» THE REQUEST
Count the lines in the records below that contain the string "Click", with case counting. Reply with the number alone.

+++ DATASET

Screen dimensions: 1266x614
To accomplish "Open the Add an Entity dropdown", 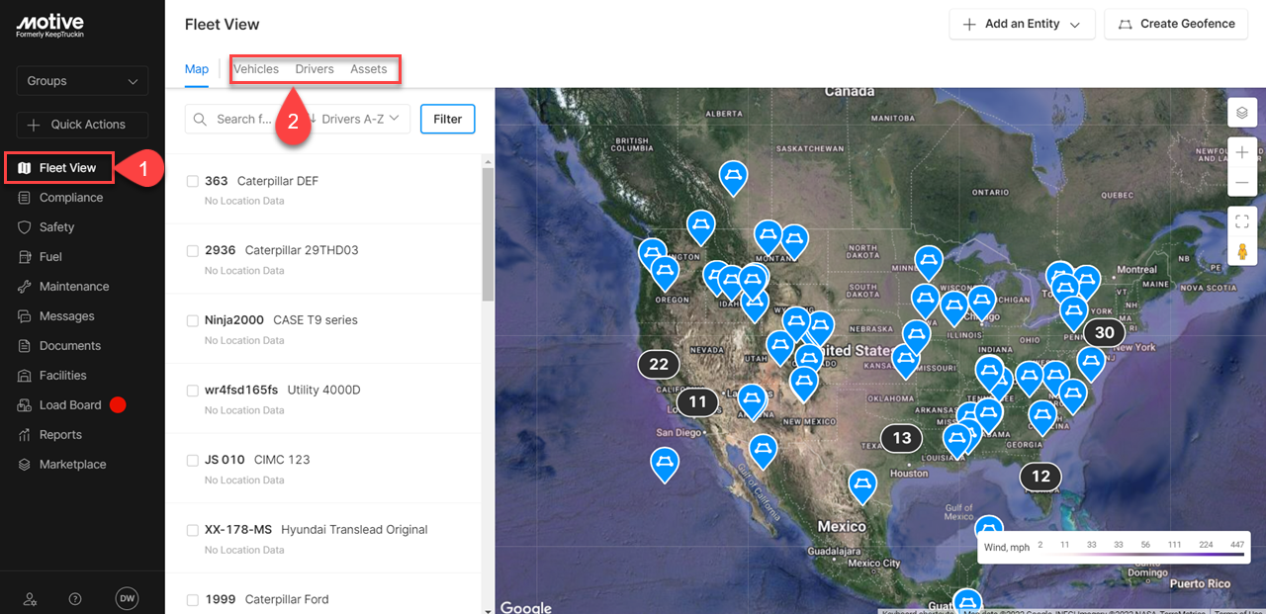I will (1022, 24).
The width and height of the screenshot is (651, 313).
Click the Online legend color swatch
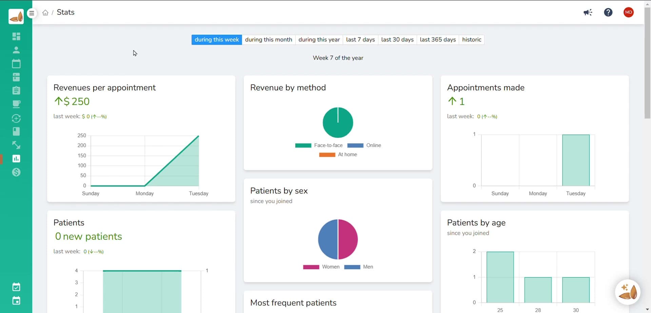tap(355, 145)
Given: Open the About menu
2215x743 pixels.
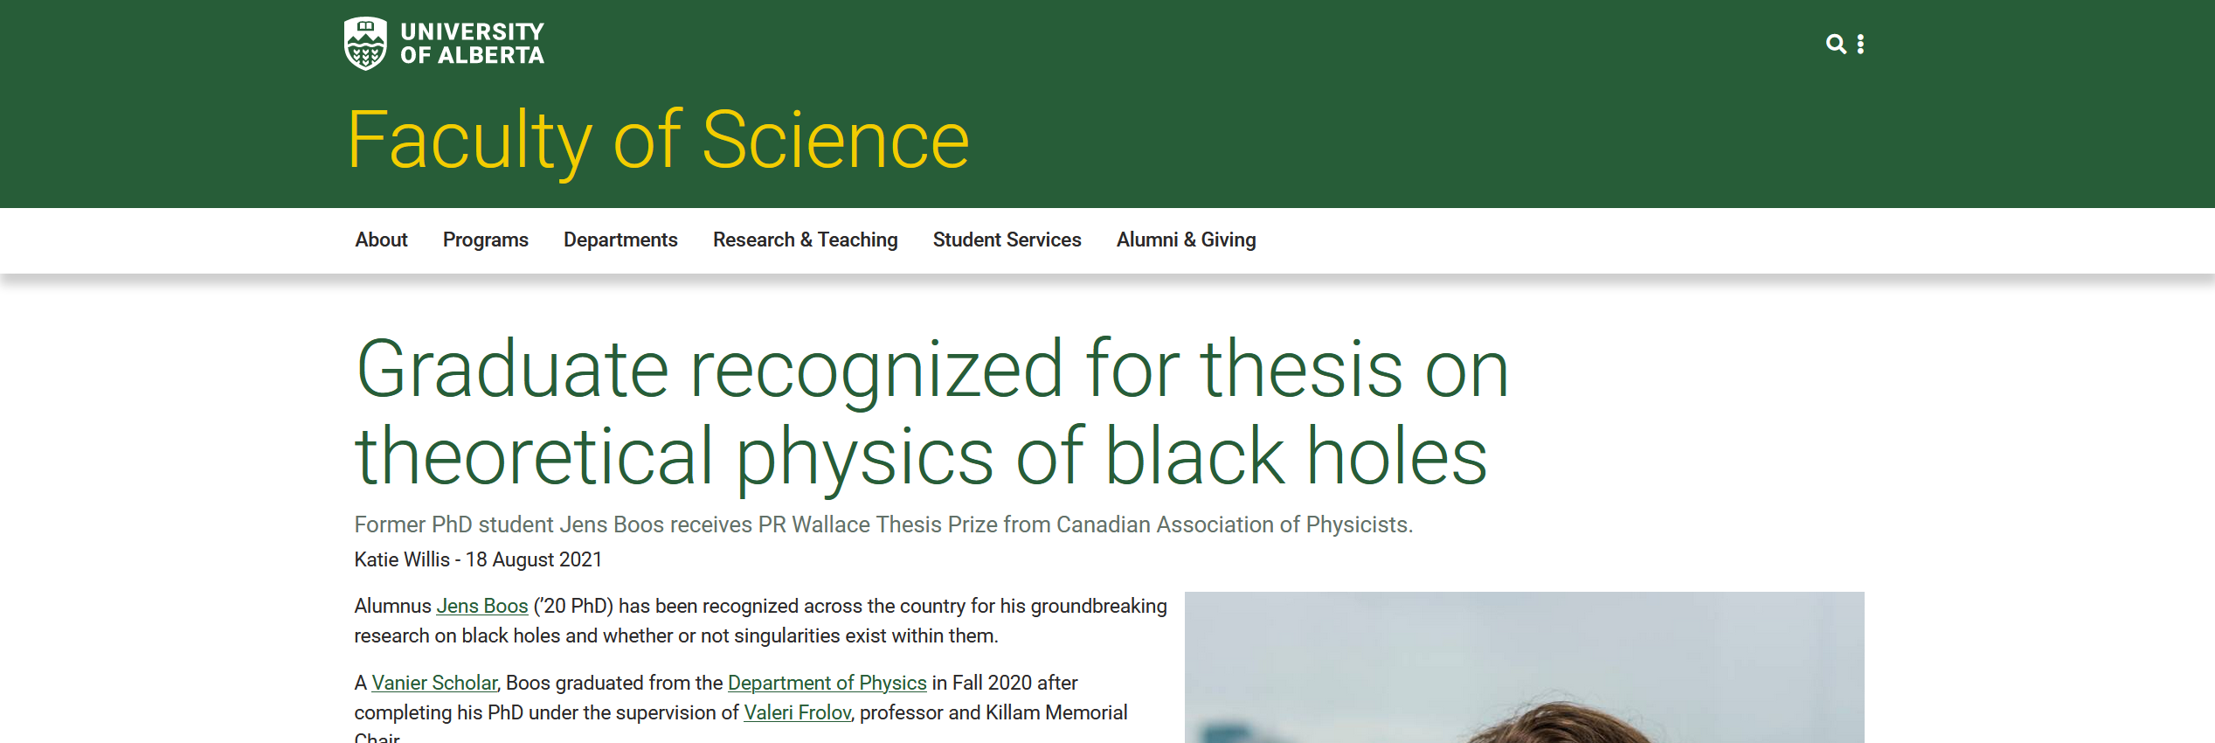Looking at the screenshot, I should [x=381, y=240].
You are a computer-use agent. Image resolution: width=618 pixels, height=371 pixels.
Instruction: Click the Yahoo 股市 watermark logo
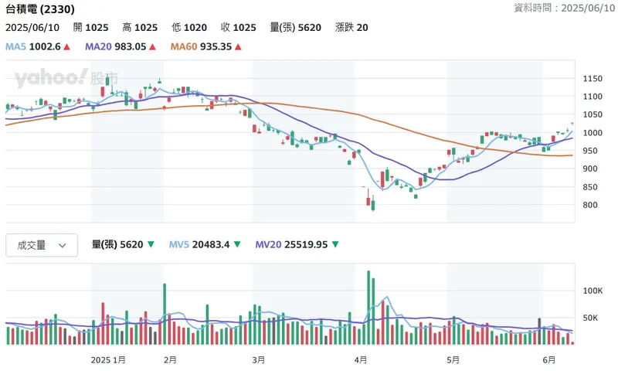pos(66,78)
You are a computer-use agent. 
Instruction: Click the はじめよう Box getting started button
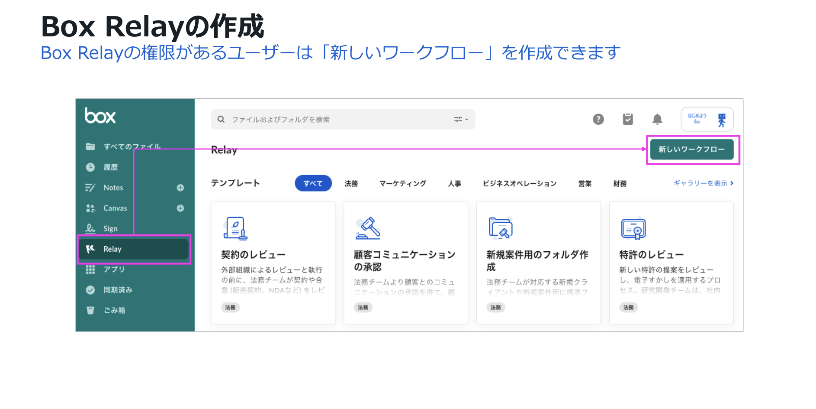[x=707, y=119]
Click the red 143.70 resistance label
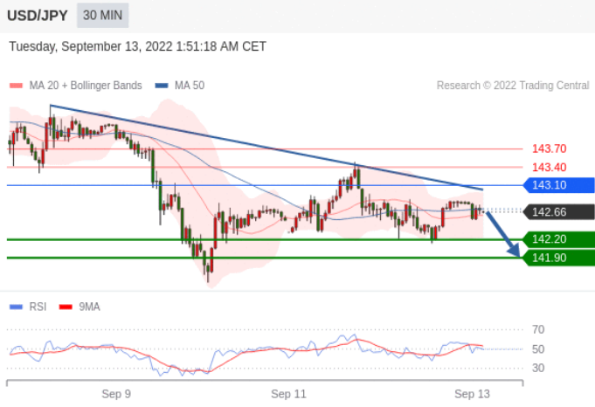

++++++

» SOLUTION TO THE PROBLEM
4